Kenyamanan dalam Tradisi
PERUBAHAN-perubahan kecil dan besar, konflik-konflik antarwarga, dan sekian persoalan dan bencana menimpa Bali, sudah sejak lama diperkirakan bakal terjadi.
Tak hanya satu-dua kali, tapi berulang. Salah satu pemicunya yang ditengarai paling penting adalah keterbukaan Bali.
Para seniman Barat yang berkunjung di tahun 1930-an sudah meramalkan hal itu. Ramalan-ramalan itu perlahan-lahan terbukti menjadi kenyataan, ketika turisme mulai tumbuh, dan Bali dielu-elukan sebagai sepotong surga. Namun semua itu masih disikapi dengan maklum. Orang Bali menilai perubahan itu masih bisa diterima dan merupakan konsekuensi sebagai pulau yang terbuka.
Dunia memuji keterbukaan itu sebagai salah satu contoh penting, betapa Bali bisa dijadikan pegangan bagaimana toleransi dilakoni. Jika di provinsi lain ketegangan dan konflik memuncak, orang-orang menjadikan Bali sebagai contoh untuk menahan diri. “Di Bali berbagai suku dan orang asing hadir, tapi mereka tak pernah bertikai. Yang terjadi cuma gesekan-gesekan kecil,” komentar banyak orang memuji.
Pujian ini tanpa disadari menyebabkan semua warga dunia merasa betah kalau ke Bali. Banyak yang bermukim dan mencari makan di pulau ini. Dan pertumbuhan kencang industri pariwisata memberi tempat dan peluang buat itu. Kalau dulu ada orang Bali yang menggerutu, karena begitu terbukanya Bali menyebabkan banyak konflik terjadi di sini, mereka itu cuma sebatas menggerutu. Tak pernah hal itu dibahas serius. Jika ada yang mencoba membahasnya dengan sungguh-sungguh, mereka dituding mengungkit masalah pelik hubungan antar-ras, suku, dan agama. Sesuatu yang tabu dibahas hingga kini, meski dalam perbincangan akademis pun. Maka, gerutu tetap tinggal gerutu.
Tapi jaringan internet, media sosial membuat Bali semakin terbuka, dan orang-orang mulai sadar, apa pun bisa terjadi di pulau ini. Seperti kian banyak konflik terjadi, kian bertambah kekerasan, sering muncul keanehan-keanehan para pelancong dengan beraneka tingkah polah.

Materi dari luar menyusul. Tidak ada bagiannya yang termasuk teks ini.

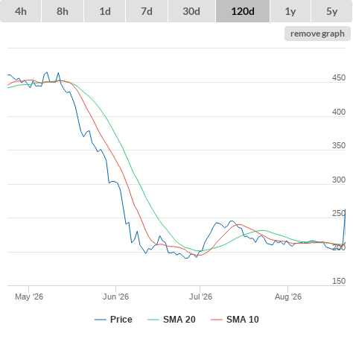Click the blue Price legend line marker
The image size is (353, 339).
click(x=101, y=320)
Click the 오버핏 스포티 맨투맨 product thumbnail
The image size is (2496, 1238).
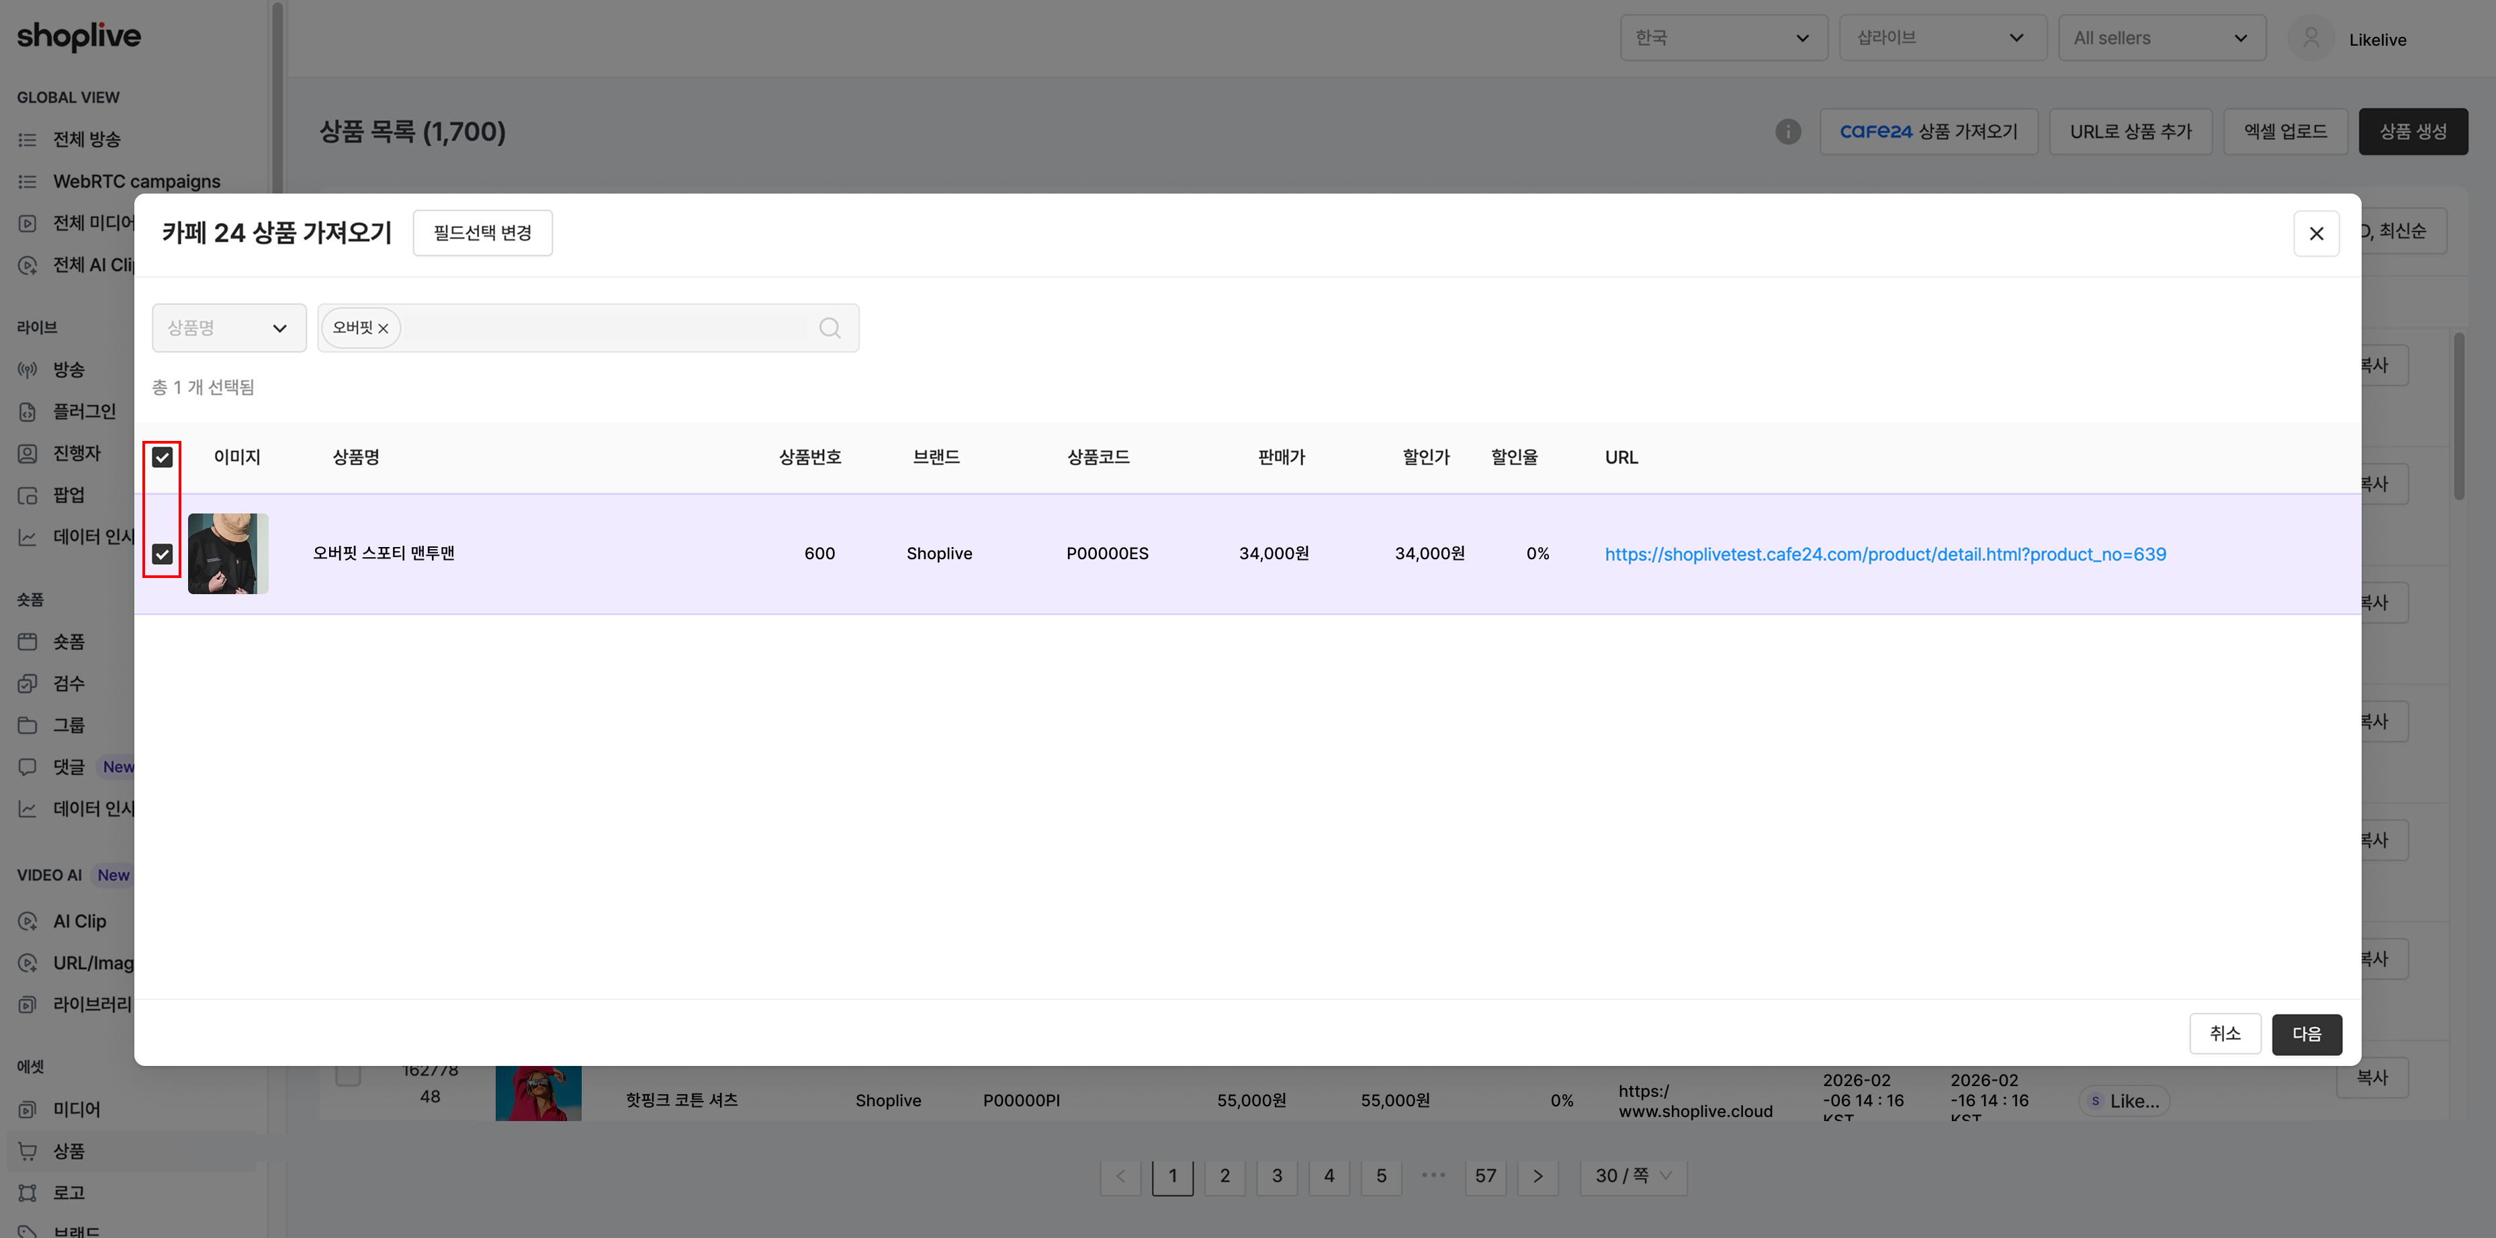click(228, 554)
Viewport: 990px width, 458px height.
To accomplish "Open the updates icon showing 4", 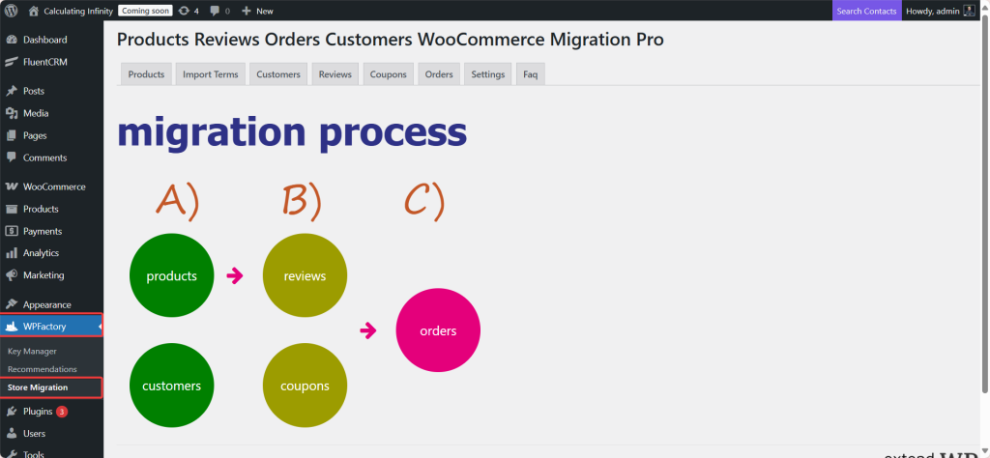I will (182, 11).
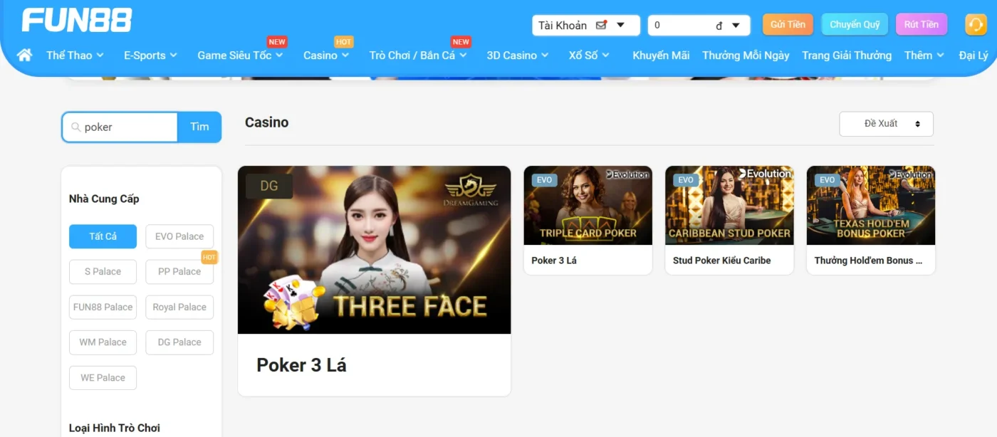Open the Khuyến Mãi menu item
Screen dimensions: 997x437
[x=661, y=54]
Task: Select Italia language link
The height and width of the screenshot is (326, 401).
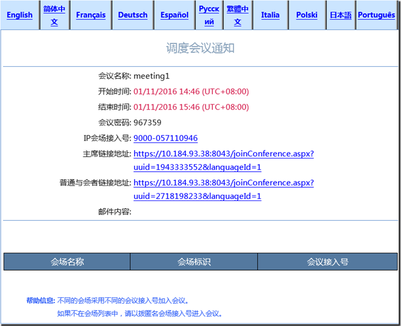Action: [x=270, y=15]
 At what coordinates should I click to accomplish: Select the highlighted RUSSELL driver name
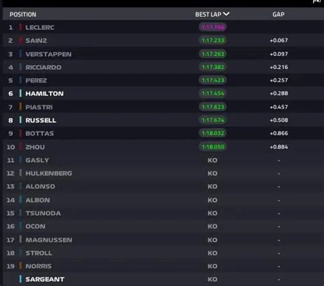(x=41, y=120)
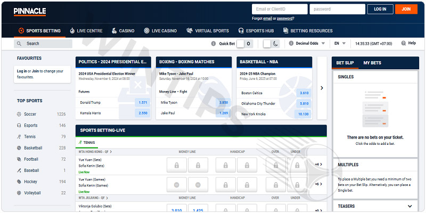Click the search magnifier icon
Image resolution: width=426 pixels, height=213 pixels.
(x=20, y=44)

Tanpa disadari gerutu semakin banyak, kenyamanan kian terusik. Dan orang Bali semakin disuguhi banyak hal yang membuat mereka berpikir: apakah sudah benar yang dilakukan sehari-hari oleh orang Bali? Benarkah mereka menerima industri turisme tanpa bertimbang-timbang akibatnya? Apakah turisme sudah kebablasan? Mengapa semakin hari kian banyak konflik muncul? Apakah Bali sudah memilih jalan yang benar selama ini dalam pengelolaan pulau mereka?
Interaksi dengan para pelaku turisme dalam kehidupan sehari-hari semakin terasa menghasilkan banyak konflik. Konflik itu semakin tersebar, tidak cuma di kota, juga di desa-desa. Misalnya konflik itu menerbitkan kejengkelan ketika para pendatang yang kos di sekitar kita berulah, bikin ribut, membuat hidup terganggu, suasana tidak nyaman. Begitu ke luar rumah ketidaknyamanan itu semakin membelit karena lalu lintas padat, jalanan macet. Dan orang-orang cuma bisa menggerutu dalam ketidaknyamanan itu.
Tapi, benarkah sepenuhnya dalam keseharian orang Bali tidak nyaman? Banyak yang berpendapat, kehidupan adat istiadat dan beragama dalam balutan tradisi masih dirasakan nyaman. Banyak orang Bali bahagia jika ada piodalan, menghadiri pernikahan, hadir dalam upacara tiga bulanan kerabat. Mereka merasa nyaman karena tradisi itu mendekatkan mereka satu sama lain.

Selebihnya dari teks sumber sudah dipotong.